===== DATASET ROWS =====

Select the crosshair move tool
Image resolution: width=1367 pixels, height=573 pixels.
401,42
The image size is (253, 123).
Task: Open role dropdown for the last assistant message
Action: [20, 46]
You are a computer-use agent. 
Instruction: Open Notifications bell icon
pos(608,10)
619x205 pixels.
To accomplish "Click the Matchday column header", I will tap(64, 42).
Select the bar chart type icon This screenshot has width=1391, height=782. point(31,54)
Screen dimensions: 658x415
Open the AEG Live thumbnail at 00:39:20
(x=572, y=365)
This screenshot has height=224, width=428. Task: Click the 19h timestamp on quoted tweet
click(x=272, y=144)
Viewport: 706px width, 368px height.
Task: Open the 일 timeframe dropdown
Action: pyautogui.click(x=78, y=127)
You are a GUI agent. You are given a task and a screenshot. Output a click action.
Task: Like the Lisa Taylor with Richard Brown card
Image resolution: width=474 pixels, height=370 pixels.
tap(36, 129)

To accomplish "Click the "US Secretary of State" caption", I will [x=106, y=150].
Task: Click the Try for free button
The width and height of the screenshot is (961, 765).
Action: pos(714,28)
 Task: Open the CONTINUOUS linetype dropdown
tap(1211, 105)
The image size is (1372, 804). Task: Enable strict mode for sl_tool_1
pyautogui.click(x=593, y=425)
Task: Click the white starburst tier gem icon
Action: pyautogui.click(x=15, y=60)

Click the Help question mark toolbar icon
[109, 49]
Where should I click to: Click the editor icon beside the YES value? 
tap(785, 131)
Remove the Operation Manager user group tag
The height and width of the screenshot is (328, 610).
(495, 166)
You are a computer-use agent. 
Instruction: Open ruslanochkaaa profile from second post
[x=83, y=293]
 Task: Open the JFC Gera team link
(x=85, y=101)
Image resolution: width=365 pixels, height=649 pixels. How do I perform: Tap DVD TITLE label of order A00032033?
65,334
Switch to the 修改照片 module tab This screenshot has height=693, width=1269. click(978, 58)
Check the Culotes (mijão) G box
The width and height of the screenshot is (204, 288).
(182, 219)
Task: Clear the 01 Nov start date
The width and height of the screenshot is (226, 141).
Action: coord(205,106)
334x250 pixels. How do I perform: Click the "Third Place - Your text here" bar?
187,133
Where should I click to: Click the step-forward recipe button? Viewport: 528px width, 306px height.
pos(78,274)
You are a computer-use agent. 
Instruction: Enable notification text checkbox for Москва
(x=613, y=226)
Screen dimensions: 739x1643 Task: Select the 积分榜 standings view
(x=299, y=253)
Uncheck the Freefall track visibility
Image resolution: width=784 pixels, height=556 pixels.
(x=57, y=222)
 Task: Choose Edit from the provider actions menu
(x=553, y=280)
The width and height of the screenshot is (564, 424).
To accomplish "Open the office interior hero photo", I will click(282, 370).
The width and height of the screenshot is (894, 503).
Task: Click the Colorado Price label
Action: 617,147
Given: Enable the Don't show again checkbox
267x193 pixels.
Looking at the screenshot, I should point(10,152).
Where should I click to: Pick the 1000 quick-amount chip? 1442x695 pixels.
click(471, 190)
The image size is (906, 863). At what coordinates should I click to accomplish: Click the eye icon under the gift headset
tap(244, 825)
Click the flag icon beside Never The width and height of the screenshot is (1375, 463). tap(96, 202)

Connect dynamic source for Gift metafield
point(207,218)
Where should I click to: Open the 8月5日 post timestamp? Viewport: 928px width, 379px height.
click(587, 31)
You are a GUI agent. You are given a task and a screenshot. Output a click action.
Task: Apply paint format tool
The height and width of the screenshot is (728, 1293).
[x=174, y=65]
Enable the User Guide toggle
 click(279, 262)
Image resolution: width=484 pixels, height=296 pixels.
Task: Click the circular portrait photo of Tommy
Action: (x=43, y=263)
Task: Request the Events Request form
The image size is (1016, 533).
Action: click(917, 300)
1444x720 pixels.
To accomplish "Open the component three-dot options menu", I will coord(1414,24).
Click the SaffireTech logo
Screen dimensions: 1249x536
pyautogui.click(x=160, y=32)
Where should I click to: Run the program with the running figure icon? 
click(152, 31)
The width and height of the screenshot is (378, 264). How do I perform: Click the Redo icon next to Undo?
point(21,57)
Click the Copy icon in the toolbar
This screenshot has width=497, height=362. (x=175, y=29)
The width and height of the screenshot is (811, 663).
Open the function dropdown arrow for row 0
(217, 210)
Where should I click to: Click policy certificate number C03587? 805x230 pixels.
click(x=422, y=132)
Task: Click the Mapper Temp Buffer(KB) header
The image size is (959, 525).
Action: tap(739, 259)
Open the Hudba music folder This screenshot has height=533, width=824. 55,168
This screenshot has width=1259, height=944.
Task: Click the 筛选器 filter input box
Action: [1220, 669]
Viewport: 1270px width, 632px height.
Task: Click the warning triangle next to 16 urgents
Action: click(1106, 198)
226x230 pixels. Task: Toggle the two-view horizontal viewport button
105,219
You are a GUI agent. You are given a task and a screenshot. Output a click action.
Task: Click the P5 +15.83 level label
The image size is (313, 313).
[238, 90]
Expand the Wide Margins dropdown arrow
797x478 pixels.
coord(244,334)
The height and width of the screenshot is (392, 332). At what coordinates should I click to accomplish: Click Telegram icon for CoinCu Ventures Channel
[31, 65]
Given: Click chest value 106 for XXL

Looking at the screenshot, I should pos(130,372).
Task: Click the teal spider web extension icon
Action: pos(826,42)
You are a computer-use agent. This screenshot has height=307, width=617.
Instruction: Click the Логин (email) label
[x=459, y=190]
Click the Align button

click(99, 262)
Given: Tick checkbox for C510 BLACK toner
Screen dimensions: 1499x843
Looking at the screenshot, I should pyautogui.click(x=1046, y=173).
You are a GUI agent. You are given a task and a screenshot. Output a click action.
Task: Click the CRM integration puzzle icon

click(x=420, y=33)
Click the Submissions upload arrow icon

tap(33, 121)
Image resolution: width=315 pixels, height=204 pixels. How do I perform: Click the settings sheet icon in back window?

=====

▸ WHAT THIS TASK INVOLVES
Return the entries above word for word, from the line with "Check the Culotes (mijão) G box" to the line with "Looking at the screenshot, I should point(10,152).", both lines included.

▸ REPLY
Check the Culotes (mijão) G box
The width and height of the screenshot is (204, 288).
(182, 219)
Task: Clear the 01 Nov start date
The width and height of the screenshot is (226, 141).
Action: coord(205,106)
334x250 pixels. How do I perform: Click the "Third Place - Your text here" bar?
187,133
Where should I click to: Click the step-forward recipe button? Viewport: 528px width, 306px height.
pos(78,274)
You are a computer-use agent. 
Instruction: Enable notification text checkbox for Москва
(x=613, y=226)
Screen dimensions: 739x1643 Task: Select the 积分榜 standings view
(x=299, y=253)
Uncheck the Freefall track visibility
Image resolution: width=784 pixels, height=556 pixels.
(x=57, y=222)
 Task: Choose Edit from the provider actions menu
(x=553, y=280)
The width and height of the screenshot is (564, 424).
To accomplish "Open the office interior hero photo", I will click(282, 370).
The width and height of the screenshot is (894, 503).
Task: Click the Colorado Price label
Action: 617,147
Given: Enable the Don't show again checkbox
267x193 pixels.
Looking at the screenshot, I should point(10,152).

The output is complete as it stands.